Many part-timers are facing a double whammy from President Obama’s Affordable Care Act.
- The law requires large employers offering health insurance to include part-time employees working 30 hours a week or more. But rather than provide healthcare to more workers, a growing number of employers are cutting back employee hours instead.
- The result: Not only will these workers earn less money, but they’ll also miss out on health insurance at work.
- Across the nation, hundreds of thousands of other hourly workers may also see smaller paychecks in the coming year because of this response to the federal healthcare law. The law exempts businesses with fewer than 50 full-time workers from this requirement to provide benefits.
- Overall, an estimated 2.3 million workers nationwide, including 240,000 in California, are at risk of losing hours as employers adjust to the new math of workplace benefits, according to research by UC Berkeley.
- Employers say these cutbacks are necessary given the high cost of providing benefits. The average annual premium for employee-only coverage was $6,540 in California last year. Family coverage topped $16,000 a year.
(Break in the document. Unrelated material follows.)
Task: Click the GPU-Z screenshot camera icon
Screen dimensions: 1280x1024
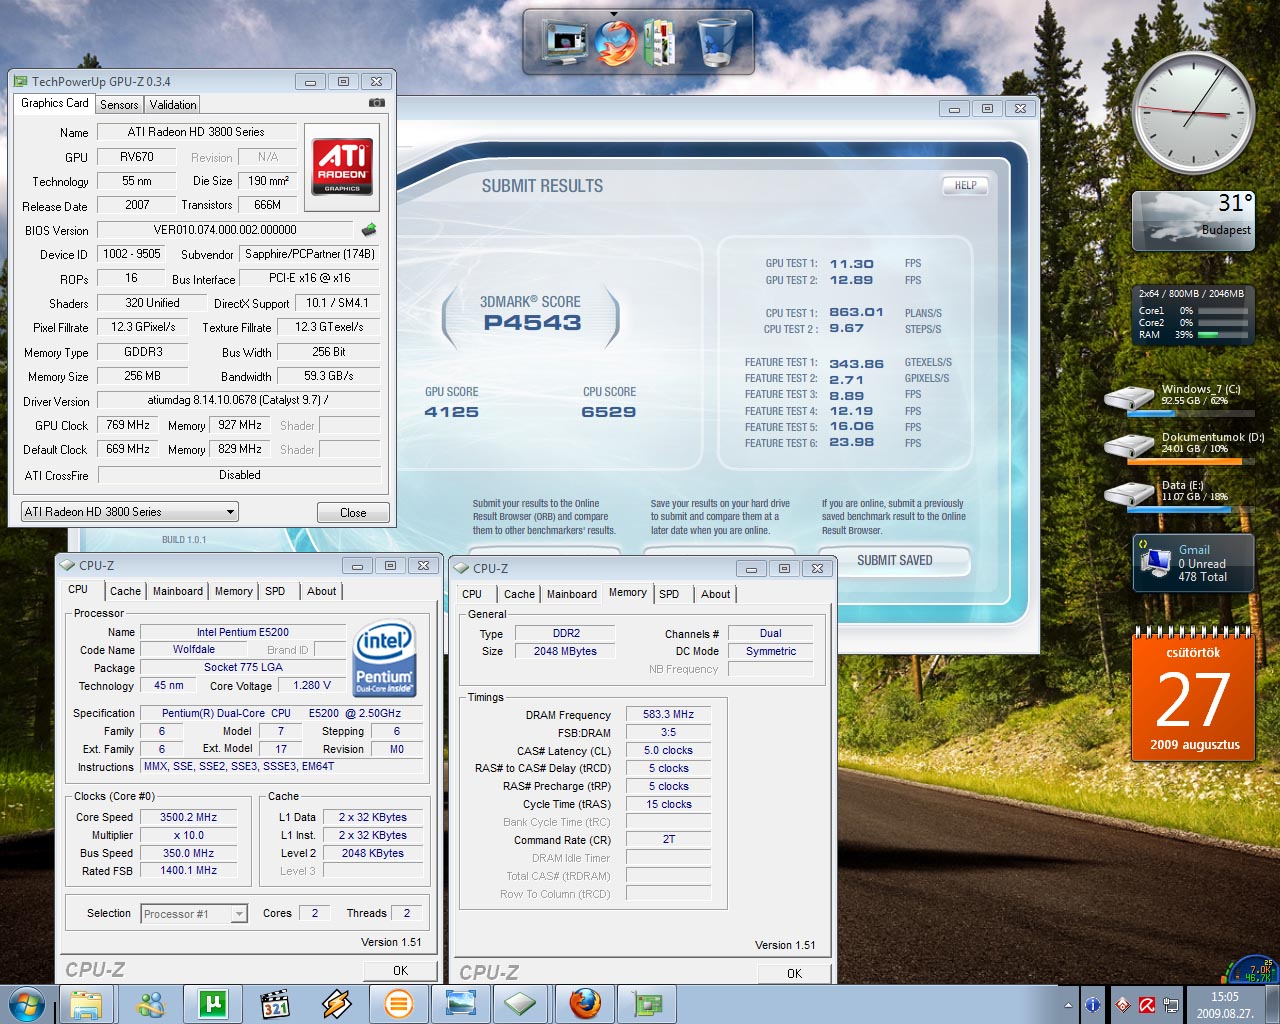Action: 376,103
Those premiums have shot up 170% in the past decade, more than five times the rate of inflation in the state.
- There has been widespread speculation that many businesses would drop health coverage entirely in favor of paying a federal penalty of $2,000 per worker. Benefit consultants and insurance brokers say many companies examined that scenario. But they say most rejected it because of the disruption it would cause for employees and the potential for putting an employer at a competitive disadvantage in luring talented workers.
Consider the city of Long Beach. It is limiting most of its 1,600 part-time employees to fewer than 27 hours a week, on average. City officials say that without cutting payroll hours, new health benefits would cost up to $2 million more next year, and that extra expense would trigger layoffs and cutbacks in city services.
But big restaurant chains, retailers and movie theaters are starting to trim employee hours. Even colleges are reducing courses for part-time professors to keep their hours down and avoid paying for their health premiums.
All this comes at a time when part-timers are being hired in greater numbers as U.S. employers look to keep payrolls lean.
One consolation for part-timers is that many of them stand to benefit the most from the healthcare law’s federal premium subsidies or an expansion of Medicaid, both starting in January.
The law will require most Americans to buy health insurance or pay a penalty. Yet many lower-income people will qualify for government insurance or be eligible for discounted premiums on private policies.
“For people losing a few hours each week, that’s lost income and it has a real impact,” said Ken Jacobs, chairman of the UC Berkeley Center for Labor Research and Education. “But many low-wage, part-time workers will also have some affordable options under the federal law.”
Bill Dombrowski, chief executive of the California Retailers Assn., said employers are reducing hours because “it’s the only way to survive economically.”
The full effect of these changes in the workplace isn’t known yet because many employers are still considering what to do. Many companies waited to see whether the landmark legislation would survive a Supreme Court challenge and the outcome of last fall’s presidential election.
Now many employers are scrambling to understand the latest federal rules on implementation and are analyzing what makes the most sense for their workforce and for running their business. Instead, pruning the hours of part-timers has attracted far more interest.
“That will be a widespread strategy,” said Dede Kennedy-Simington, vice president at Polenzani Benefits in Pasadena. “Employers will be making sure their payroll system can flag when part-time workers are getting close to the cap they set.”
Long Beach officials said they studied the various budget options and opted for a plan that should affect only a small portion of its workforce. The city estimates about 200 part-time workers will be among the most affected by a reduction in hours, representing about 13% of its overall part-time staff. The city calculated that the federal penalty for dropping coverage completely for its 4,100 full-time employees would have been about $8 million.
Some California lawmakers worry that the federal penalties for not providing health coverage aren’t enough of a deterrent. They have proposed additional state fines to prevent major retailers, restaurant chains and other employers from restricting hours and dumping more of their workers onto public programs such as Medi-Cal. Opponents say the proposal is unnecessary and could deter companies from adding workers.
Some supporters of the Affordable Care Act say they welcome a gradual shift away from employer-sponsored coverage if new government-run exchanges give consumers a choice of competitively priced health plans. Some low- and middle-income workers who qualify for federal subsidies may end up paying less by buying their own policy next year compared with their contribution toward employer coverage.